Nor does sitting in prison serving a life sentence complement my individuality in a world
I am not fully aware of it but I do exist.
It is that I strive, embarking forward asking to whom does my existence matter? And why?
Is my existence realized because of what I’ve done in my life,
or by the character of the individual I am,
especially when no one is looking?
Do I matter enough to myself to strengthen my existence to myself
though the world may not know me?
As survivors we matter to each other because of the shared reality of poverty, incarceration, physical/sexual/emotional abuse.
We may not know each individually,
however we exist in togetherness and that makes me…
Stronger to Glorify God.
If I Were A Book
If I were a book,
What kind of book would I be?
One of mystery and intrigue people suspensefully read?
Filled with exploits and heroism some ponder to see,
About ones strength and confidence I wish I could be,
A book some day the world could see…
Finally then I’d be set free.
Or I could be a book with pictures, safe for children to see…

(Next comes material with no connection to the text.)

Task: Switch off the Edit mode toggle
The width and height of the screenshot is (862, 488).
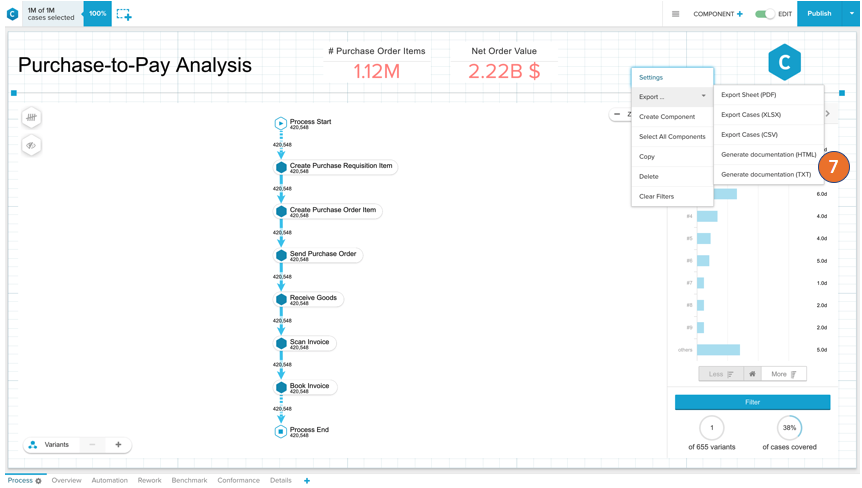Action: (764, 14)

Learning life lessons for a strong society.
Their parents could teach, help guide them to read,
Dreaming precious dreams of who they’d be.
Not hindered by the prejudice history did see…
The heart of the world, a chance to be free.
What if I were a book that could touch one’s soul,
A balm for life and help some feel whole.
Mending broken pieces left among the cold,
Like these tattered and torn pages still unsold.
Here they could find love and joy for the old…
Courage to be strong, knowledge to be bold.
I should be a book sharing stories of me,
My deeper ups and downs, hidden secrecies.
Admitting times I cried uncontrollably,
Accepting myself now for the whole of me,
Motivating others, daylight they may never see…
A journey of time, what made me free.
Trials and errors that some may relate,
Living life beforehand, not so great.
Here inside for death do I wait,
So many things determine your eternal fate.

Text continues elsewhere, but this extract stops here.